● To be done
Print the lines below word for word, leaving out the pictures.

── Dataset records ──

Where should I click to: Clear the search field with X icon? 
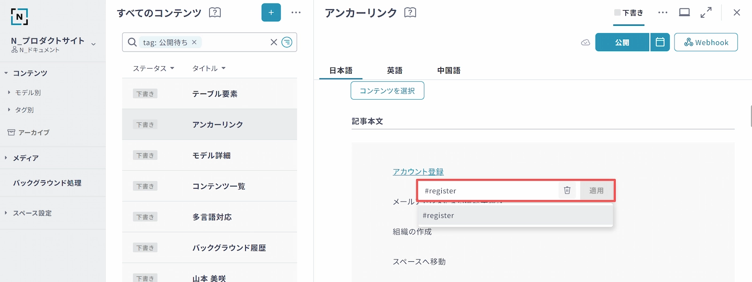[274, 42]
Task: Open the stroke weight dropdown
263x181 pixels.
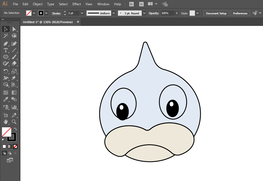Action: point(82,13)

───

● Reply to the exercise
Where should I click to: Clear the search field with X icon? 
[274, 42]
Task: Open the stroke weight dropdown
263x181 pixels.
Action: point(82,13)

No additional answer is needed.